The Rural Connectivity Symposium today, run by TUANZ and the Rural Health Alliance, was inspirational. It was incredibly heartening to see these organisations leading the connectivity debate. And it delivered a first for me – the first time I ever recall the best speech of a conference coming from the mandatory Cabinet Minister. Amy Adams is a class act – she spoke from the heart, was informal, informed, and engaging.

It made me think.

And I concluded that we are pussyfooting around with rural connectivity. Fibre to every farm – and marae, and rural health centre – is the end goal. And New Zealand should forget about interim steps. Lets go for gold now.

First, a few givens. Rural New Zealand is our economic powerhouse. The Internet is not about to go away. Demand for bandwidth will continue to grow exponentially despite phone companies acting like startled rabbits caught on the hop. People living in isolated places need more, not less connectivity than city dwellers. Bandwidth is far more essential in rural areas than urban for education, health, business, lifestyle and entertainment. It is a necessity and not a luxury. The economic and social case is overwhelming.

Fibre is the ultimate solution. It has massive capacity. Yes, cellular wireless is needed also, but primarily for voice traffic and for the premium data traffic where mobility adds value – cellular is an adjunct to fixed lines and not an alternative, just as basic sea freight and premium air freight co-exist. Yes, fixed wireless too has a role for a while, but long term it will never match the capacity of fibre to the premises. Satellite is excellent as a service of last resort, but has fatal flaws in speed and cost.

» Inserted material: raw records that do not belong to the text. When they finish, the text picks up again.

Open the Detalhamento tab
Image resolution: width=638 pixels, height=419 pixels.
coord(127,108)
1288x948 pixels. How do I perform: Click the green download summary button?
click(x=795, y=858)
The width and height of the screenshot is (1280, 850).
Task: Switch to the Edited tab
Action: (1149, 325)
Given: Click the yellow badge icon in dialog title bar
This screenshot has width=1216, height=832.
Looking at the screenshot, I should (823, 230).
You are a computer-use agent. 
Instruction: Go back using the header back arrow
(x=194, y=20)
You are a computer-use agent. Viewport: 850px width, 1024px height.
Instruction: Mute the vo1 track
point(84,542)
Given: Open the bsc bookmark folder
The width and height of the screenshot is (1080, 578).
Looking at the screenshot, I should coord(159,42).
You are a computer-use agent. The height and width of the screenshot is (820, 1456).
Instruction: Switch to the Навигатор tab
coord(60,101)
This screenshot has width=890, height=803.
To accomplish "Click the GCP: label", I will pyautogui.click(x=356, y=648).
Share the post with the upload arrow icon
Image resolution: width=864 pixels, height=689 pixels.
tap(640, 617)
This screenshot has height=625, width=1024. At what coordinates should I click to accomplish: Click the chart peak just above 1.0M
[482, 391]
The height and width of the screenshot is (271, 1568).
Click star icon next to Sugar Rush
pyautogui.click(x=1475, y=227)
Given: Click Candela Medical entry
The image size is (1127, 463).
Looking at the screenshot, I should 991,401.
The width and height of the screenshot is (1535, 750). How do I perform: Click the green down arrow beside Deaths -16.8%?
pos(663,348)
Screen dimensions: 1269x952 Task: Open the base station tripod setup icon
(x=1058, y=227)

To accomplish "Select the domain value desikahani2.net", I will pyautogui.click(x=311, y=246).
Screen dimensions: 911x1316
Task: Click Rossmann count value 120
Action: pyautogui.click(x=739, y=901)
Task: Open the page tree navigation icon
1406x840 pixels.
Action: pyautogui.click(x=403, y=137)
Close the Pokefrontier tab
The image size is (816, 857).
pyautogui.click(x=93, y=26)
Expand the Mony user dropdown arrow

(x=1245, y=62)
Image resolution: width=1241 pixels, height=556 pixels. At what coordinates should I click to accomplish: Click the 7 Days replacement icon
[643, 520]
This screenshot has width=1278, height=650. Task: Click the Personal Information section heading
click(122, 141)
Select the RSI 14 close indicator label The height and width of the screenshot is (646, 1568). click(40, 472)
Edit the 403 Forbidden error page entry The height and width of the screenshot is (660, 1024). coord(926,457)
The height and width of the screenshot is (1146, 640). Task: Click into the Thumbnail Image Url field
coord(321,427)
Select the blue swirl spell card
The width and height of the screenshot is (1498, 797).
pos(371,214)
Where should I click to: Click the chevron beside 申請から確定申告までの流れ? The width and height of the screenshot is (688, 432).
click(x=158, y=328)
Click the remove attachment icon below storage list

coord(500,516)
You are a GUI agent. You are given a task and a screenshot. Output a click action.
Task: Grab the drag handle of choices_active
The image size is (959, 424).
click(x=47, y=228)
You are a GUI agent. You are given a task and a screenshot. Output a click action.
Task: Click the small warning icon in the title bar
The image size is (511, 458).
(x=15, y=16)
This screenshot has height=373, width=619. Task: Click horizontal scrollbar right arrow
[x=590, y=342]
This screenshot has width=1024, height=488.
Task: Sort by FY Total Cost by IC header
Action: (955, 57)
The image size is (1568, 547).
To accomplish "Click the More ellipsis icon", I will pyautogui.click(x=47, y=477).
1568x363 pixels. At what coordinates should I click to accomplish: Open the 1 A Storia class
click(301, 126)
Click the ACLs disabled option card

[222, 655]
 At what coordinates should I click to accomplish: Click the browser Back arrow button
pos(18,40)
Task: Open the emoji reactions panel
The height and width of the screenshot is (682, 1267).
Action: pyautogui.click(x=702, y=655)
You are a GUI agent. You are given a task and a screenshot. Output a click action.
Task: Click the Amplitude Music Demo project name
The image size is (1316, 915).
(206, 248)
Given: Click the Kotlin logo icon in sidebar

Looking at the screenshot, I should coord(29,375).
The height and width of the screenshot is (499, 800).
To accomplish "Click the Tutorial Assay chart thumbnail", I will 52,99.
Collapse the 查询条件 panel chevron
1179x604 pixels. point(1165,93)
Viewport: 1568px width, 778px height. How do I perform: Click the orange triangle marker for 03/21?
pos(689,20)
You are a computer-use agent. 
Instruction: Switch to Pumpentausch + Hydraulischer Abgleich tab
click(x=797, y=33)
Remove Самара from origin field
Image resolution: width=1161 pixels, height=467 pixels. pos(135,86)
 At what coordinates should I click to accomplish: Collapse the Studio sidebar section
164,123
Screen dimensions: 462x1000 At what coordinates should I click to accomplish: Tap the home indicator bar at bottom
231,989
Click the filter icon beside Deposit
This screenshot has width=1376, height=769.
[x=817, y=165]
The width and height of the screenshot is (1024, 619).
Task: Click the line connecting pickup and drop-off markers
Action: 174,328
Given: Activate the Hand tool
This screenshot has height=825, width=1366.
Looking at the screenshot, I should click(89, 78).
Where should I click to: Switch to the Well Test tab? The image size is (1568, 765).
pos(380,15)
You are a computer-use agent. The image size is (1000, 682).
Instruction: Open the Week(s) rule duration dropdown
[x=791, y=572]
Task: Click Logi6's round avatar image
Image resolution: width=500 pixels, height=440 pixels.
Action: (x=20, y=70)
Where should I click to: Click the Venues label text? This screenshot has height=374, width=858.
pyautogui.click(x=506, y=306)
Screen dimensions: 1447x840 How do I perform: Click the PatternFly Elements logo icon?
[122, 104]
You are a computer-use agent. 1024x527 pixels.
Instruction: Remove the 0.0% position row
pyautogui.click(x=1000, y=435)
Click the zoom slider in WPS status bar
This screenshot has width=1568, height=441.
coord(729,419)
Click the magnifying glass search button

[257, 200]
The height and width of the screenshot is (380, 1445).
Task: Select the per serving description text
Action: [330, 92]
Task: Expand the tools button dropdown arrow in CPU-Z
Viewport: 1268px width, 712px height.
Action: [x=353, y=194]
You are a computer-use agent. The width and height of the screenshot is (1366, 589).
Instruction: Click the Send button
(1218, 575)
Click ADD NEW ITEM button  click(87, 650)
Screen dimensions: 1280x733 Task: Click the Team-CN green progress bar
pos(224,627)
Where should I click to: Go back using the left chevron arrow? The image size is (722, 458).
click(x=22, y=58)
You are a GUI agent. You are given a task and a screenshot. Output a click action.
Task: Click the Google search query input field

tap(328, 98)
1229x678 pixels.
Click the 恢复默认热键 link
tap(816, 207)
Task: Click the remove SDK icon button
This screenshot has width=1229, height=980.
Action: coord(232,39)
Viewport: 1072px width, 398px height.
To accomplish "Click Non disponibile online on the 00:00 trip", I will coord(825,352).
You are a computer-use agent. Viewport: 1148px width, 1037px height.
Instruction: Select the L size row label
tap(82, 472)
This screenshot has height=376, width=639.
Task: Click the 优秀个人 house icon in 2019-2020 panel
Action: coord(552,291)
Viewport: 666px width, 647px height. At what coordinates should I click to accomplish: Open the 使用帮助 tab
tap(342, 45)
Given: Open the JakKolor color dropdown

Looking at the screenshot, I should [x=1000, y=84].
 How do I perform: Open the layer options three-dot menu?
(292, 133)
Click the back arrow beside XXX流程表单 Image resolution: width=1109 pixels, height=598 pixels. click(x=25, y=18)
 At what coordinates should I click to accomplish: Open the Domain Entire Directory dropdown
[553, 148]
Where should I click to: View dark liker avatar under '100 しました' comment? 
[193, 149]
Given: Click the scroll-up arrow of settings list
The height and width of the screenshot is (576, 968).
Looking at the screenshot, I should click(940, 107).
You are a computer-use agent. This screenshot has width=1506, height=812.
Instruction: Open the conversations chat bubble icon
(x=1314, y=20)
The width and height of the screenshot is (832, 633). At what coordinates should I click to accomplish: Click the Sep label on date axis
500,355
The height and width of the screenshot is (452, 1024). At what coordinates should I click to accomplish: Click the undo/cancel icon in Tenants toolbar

Fibre, beyond doubt, is the future.

Fibre to the Farm can be ridiculously easy. Northpower, with its considerable success in Whangarei, demonstrated that today. Lines companies are very, very good at the simple business of stringing lines along poles. Conversely phone companies worldwide preserve their business models by making such simple tasks seem absurdly complex.

Last century an earlier generation of Kiwis reticulated electricity all over rural New Zealand. They had few labour-saving devices. They cut down trees, fashioned them into poles and cross bars, dug or concreted them into the ground, and laboriously strung copper wires across them.

So if 20th century Kiwis could achieve that, then surely we 21st century ones can get fibre to farms? The poles already exist. We have technology like chain saws, bucket trucks and mole ploughs. We can minimise compliance costs by legislating for fibre telephone lines to be carried across poles with copper electricity lines without additional consent processes - that’s easy. Added visual pollution, if it exists, is negligible.

So let’s take a lesson from our ancestors. Stringing fibre along existing power poles is literally, a walk in the country.

The Minister should engage the electricity lines companies over this. She should ask them how feasible it would be to string fibre to every one of their rural electricity consumers, what it might cost, and how much they would have to charge telecommunications companies for the lease in order to make the investment viable.

Telecommunications companies have survived historically by intimidating and bamboozling governments into thinking their business is far more complex than is the case. Perhaps its time to slow down the new Ultra Fast Broadband and Rural Broadband programmes, so fibre to the farm over the electricity network can be seriously explored as an alternative.

If it works financially it will future proof our communications needs for many decades ahead, and provide a massive economic and social dividend.